Friday, January 25, 2013

How to deal?

They say that whatever you acted like as a kid is paid back to you through your own children. I don't know that it is actually true, but children often do end up acting like their parents? Is it because God wants "payback" for all the wrong you've done in your life? No, I really don't think so. I don't think God operates in that way. I think at least part of it is that they are actually imitating what they see going on NOW but do it to a greater degree! (Kids want to do what their parents do but to a greater degree, right? That applies to all areas of life.)
Ugh. I know, right?
"So it's all my fault?" Yes. Well, it is at least partially my fault. I am the one they see day in and day out. What else are they going to act like? Here's a question: would you let your kids watch you on TV? Eww. That's a tough one.
I have one particular child who is very much like me! Very. Much. I am at a point where she wants to do everything I do. I mean, at 4 1/2 years old, isn't she ready to do all that mom does? Clearly, we disagree on this point. I tell her not to boss, not to feed the baby without asking, not to pick up her three year old sister, not to, not to, not to.... And I feel as though I'm about to lose my mind! BUT! But, I know that as my children 4 children grow and as my firstborn daughter, I know that I am going to need her help so much! I can see her being my right arm! Te thing is, she's good as what does. She has a nurturing mothers heart. She loves babies! Her memory, unlike my mommy brain post 4 kiddos, is sharp as a tack. She can remember stuff better than me sometimes! So I know I will need her! And ultimately, I want a good lasting relationship, and eventually friendship, with my daughter.
So my question is: how do I get there without killing OR alienating her? Thoughts anyone?

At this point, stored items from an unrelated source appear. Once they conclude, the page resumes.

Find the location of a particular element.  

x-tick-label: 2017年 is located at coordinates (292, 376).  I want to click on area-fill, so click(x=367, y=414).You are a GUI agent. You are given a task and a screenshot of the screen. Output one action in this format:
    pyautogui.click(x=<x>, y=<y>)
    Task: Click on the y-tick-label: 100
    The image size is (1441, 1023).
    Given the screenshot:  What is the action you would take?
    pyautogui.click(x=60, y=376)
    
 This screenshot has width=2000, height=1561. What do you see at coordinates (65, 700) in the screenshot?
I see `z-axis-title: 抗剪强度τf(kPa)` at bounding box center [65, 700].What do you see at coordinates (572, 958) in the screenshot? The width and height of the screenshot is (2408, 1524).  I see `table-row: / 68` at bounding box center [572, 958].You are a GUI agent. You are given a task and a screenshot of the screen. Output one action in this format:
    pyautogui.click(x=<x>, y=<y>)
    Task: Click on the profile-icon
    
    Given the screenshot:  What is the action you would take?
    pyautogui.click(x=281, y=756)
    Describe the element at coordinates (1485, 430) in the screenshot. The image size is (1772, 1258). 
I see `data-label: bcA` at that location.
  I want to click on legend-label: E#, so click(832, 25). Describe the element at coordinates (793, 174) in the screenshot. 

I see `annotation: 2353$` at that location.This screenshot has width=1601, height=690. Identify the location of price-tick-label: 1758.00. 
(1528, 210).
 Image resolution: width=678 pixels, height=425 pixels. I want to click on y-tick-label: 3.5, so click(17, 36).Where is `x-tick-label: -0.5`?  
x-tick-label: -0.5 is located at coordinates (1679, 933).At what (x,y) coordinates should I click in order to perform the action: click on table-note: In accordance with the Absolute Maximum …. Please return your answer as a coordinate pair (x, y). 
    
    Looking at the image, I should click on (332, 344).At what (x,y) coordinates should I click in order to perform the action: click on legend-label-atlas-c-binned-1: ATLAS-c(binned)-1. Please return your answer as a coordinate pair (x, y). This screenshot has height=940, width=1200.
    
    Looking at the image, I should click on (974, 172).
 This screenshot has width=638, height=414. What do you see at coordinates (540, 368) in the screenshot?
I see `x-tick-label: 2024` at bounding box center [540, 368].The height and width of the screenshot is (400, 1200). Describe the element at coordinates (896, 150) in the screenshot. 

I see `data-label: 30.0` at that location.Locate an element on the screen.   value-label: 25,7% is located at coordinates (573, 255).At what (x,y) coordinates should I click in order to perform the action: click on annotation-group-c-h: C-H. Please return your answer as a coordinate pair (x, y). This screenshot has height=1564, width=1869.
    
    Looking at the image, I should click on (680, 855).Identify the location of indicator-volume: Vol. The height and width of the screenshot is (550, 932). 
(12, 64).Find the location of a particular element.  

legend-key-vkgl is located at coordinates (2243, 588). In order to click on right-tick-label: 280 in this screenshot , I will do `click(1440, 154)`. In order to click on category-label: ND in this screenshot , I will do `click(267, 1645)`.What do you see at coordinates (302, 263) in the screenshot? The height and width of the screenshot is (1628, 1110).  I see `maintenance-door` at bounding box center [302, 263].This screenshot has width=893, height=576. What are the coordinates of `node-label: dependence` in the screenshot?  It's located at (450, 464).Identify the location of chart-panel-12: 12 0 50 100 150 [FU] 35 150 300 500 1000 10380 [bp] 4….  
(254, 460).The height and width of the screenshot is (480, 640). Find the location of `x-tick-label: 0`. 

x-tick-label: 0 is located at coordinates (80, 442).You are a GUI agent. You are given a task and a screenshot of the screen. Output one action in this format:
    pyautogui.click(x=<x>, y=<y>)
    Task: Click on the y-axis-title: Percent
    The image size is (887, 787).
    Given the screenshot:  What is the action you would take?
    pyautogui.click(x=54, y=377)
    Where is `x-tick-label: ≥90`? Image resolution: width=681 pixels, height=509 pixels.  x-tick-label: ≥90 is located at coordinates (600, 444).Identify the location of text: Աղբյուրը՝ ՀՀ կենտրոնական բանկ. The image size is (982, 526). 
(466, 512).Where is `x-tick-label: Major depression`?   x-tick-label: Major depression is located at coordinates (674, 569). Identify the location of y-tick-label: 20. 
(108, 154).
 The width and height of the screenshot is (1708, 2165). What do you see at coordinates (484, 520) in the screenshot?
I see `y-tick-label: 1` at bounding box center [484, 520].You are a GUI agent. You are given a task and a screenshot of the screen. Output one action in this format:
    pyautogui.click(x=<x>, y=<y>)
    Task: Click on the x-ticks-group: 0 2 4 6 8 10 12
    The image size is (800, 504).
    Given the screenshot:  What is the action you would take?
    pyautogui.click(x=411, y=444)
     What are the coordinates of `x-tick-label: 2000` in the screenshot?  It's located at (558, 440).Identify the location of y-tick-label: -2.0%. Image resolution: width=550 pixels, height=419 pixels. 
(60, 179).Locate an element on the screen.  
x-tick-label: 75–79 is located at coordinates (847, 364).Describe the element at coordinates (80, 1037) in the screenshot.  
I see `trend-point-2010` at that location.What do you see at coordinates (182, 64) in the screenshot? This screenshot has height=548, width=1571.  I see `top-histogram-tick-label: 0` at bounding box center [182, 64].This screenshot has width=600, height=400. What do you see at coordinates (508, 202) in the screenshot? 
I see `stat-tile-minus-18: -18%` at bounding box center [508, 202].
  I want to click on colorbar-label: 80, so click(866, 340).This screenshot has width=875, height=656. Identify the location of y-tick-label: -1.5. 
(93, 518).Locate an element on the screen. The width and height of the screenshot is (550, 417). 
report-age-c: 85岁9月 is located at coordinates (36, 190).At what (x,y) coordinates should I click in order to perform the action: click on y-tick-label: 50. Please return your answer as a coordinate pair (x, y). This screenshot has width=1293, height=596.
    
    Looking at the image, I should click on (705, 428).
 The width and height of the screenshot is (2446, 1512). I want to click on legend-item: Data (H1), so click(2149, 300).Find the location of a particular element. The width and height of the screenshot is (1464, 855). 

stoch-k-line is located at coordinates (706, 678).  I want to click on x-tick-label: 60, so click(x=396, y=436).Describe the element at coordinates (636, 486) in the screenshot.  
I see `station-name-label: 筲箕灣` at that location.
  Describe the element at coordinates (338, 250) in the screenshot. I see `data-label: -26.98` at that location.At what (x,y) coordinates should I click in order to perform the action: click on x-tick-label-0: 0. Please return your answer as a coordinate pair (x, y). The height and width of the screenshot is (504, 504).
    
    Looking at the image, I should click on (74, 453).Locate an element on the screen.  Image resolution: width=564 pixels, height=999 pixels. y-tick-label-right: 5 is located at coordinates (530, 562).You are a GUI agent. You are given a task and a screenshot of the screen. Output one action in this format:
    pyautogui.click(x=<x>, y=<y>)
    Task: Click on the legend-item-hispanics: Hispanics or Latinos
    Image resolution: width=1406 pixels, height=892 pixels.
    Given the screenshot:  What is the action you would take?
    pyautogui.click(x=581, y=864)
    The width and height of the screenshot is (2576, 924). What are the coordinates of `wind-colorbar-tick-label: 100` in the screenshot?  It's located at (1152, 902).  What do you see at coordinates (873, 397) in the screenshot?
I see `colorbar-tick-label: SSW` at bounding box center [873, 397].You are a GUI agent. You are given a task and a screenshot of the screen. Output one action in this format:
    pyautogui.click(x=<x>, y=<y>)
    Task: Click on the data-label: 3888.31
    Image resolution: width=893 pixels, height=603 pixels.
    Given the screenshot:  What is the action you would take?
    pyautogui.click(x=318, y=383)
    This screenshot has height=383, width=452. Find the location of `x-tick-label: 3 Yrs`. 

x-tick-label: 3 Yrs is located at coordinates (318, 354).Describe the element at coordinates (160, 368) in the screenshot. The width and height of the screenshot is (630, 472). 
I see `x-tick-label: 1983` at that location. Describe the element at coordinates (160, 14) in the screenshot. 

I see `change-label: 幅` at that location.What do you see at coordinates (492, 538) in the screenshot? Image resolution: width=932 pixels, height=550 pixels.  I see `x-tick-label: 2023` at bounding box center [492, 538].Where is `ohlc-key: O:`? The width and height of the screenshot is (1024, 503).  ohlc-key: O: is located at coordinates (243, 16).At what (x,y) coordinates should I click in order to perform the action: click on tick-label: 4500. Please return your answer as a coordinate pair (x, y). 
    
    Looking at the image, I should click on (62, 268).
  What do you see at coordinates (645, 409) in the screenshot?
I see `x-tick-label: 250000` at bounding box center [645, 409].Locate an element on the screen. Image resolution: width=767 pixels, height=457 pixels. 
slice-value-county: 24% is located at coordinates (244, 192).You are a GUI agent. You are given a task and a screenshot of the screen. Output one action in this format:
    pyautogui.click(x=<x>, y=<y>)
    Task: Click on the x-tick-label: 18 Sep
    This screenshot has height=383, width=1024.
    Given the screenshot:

The first two people I asked this question to immediately responded with "PRAY!" I need to do that more! And I am actively working on that. Buying don't feel that is enough so that leaves me wondering I really think God is big enough to handle my kids? Obviously, there are some things in me that may need to change too! Trust God. For real. I can loosen some of my control issues with my kids and allow them to be helpful and to be a part of things with me. I can find ways to intentionally bless my daughter and spend time with her. (ie.- take her to Ladies meeting with me once a month even though I really want to e alone. I'm told that one day I'll miss the company!).
On a related but bigger note: I am trying to work on not raising my voice at my kids but sound kind instead of harsh to them.
So, feel free to give your perspective on this subject and PLEASE feel free to pray for me. I need all I can get to make it through this parenting 4 kids thing! It's tough! A wild, but great ride!